Regular CTA imaging for follow-up after endovascular treatment is associated with cumulative radiation exposure, nephrotoxicity, and high financial health care costs. Therefore, clinical guidelines recommend DUS as an alternative after standard EVAR if neither aneurysm sac enlargement nor endoleak is observed after 1 year.15,16 These guidelines do not address whether this strategy could be applied in surveillance after cEVAR or mesenteric stenting as well. Zierler et al already described an extended DUS protocol for follow-up used at the University of Washington after complex aneurysm repair. 7
In general, a follow-up modality should provide relevant clinical information including aneurysm sac diameter, the presence of endoleaks, and the evaluation of organ perfusion. 3 It is well established that DUS provides good performance in the assessment of sac enlargement and the detection of endoleaks. 4 ACCmax measurements can be used for reliable evaluation of organ perfusion as well. This parameter has already been used for assessing renal artery stenosis, in which a negative predicting value of 95% was found. 17 As ACCmax is measured distal to a stent, difficulty regarding scattering or obscured vision by the stent is prevented.
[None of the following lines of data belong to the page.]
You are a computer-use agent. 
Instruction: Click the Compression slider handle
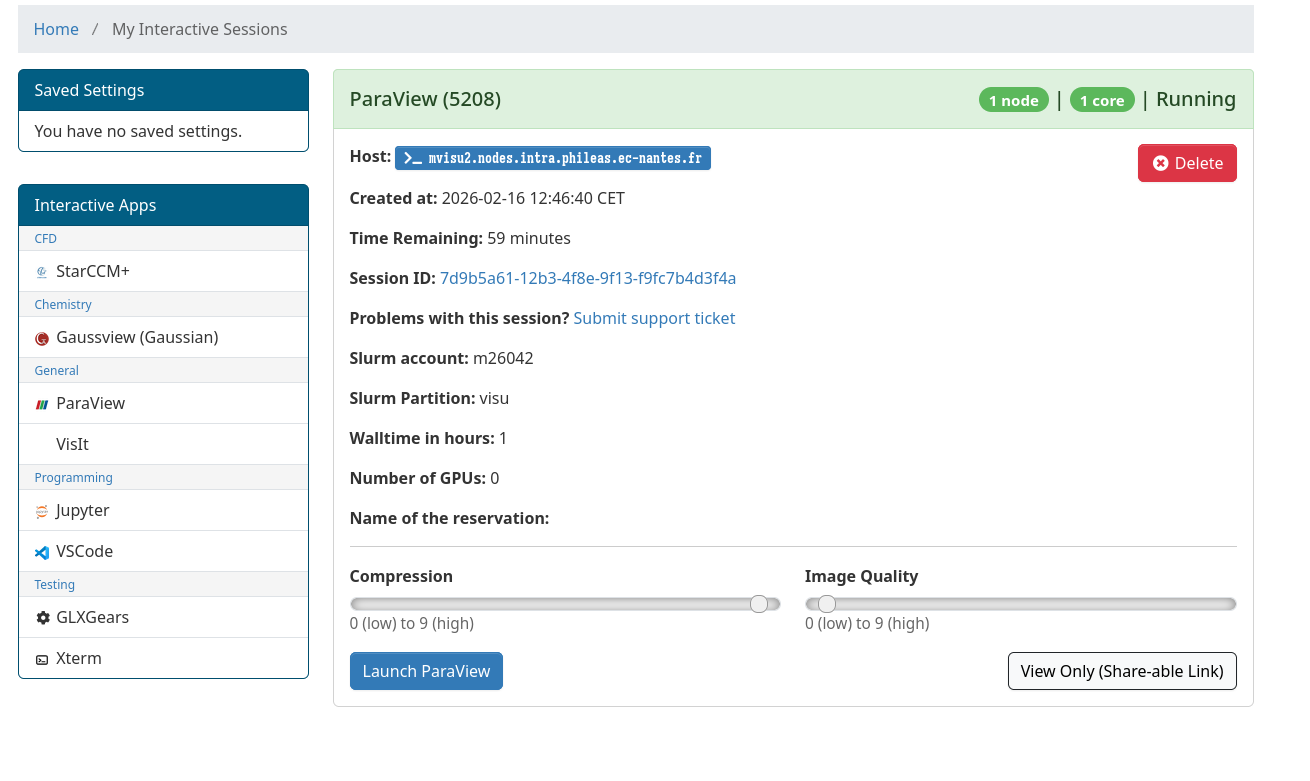(759, 604)
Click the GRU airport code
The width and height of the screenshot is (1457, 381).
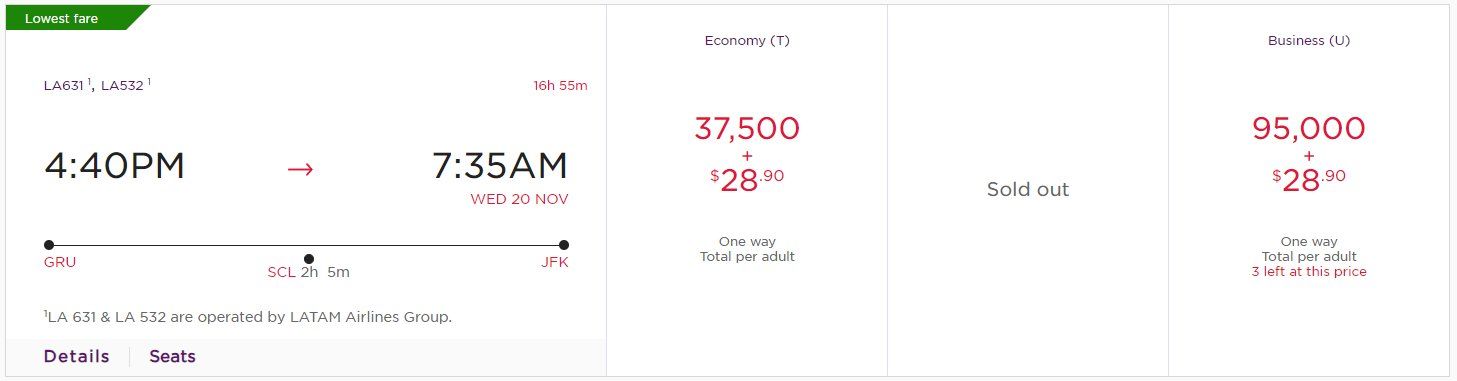click(60, 263)
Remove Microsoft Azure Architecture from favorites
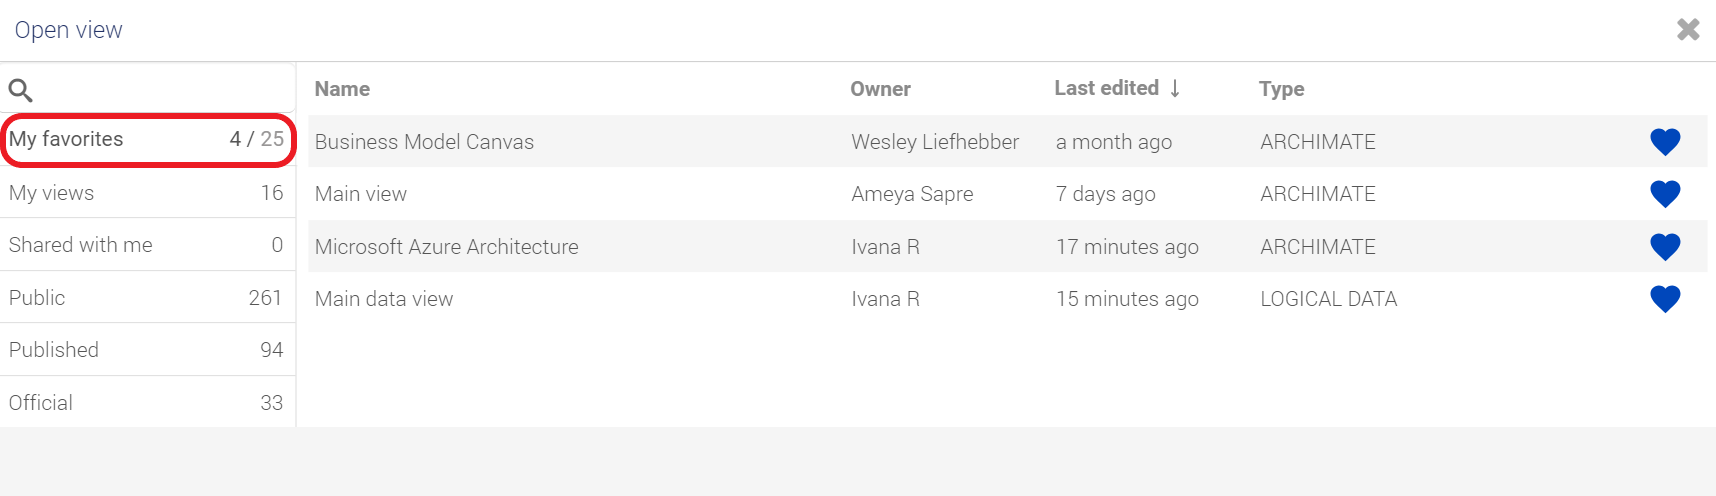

Therefore, ACCmax could be highly valuable for detecting origin or in-stent stenosis of the visceral arteries, as these locations are often not measurable with conventional DUS. Currently, there are no clear cutoff values for the use of ACCmax in visceral arteries. Previous research has shown that measurements below 5.5 m/s2 detect a >50% stenosis with high certainty in PAD, 13 yet these measurements were obtained from the anterior and posterior tibial arteries at the level of the ankle. Although both of these studies are promising, it is unclear whether these results can be extrapolated to detect target vessel stenosis after cEVAR or primary visceral stenting. Therefore, we currently suggest that ACCmax could be of particular interest in cases where CTA is not able to reliably evaluate lesions around stents or endografts.
There are a few important considerations to take into account when DUS is used as a follow-up modality. Although ACCmax measurements can be performed on every location after the stent, abdominal imaging of the aorta and its branches can be challenging in obese patients due to an excess of abdominal fat preventing visualization of mesenteric arteries. Also, overlying bowel gas can make it difficult to accurately visualize vascular structures, which can be reduced if the patient fasts for several hours prior to examination. Furthermore, detection of endoleak and stent dislocation are difficult skills that are dependent on the experience of the vascular ultrasound technician. The CTA and occasionally DSA will therefore remain a useful adjunct for adequate evaluation in the follow-up of cEVAR.
Conclusion
ACCmax measurements can be a useful addition during DUS follow-up for cEVAR and potentially decrease radiation exposure, nephrotoxicity, and health care costs. Further research should focus on detecting relevant stenoses in visceral arteries.
Footnotes
Declaration of Conflicting Interests
The author(s) declared no potential conflicts of interest with respect to the research, authorship, and/or publication of this article.
Funding
The author(s) received no financial support for the research, authorship, and/or publication of this article.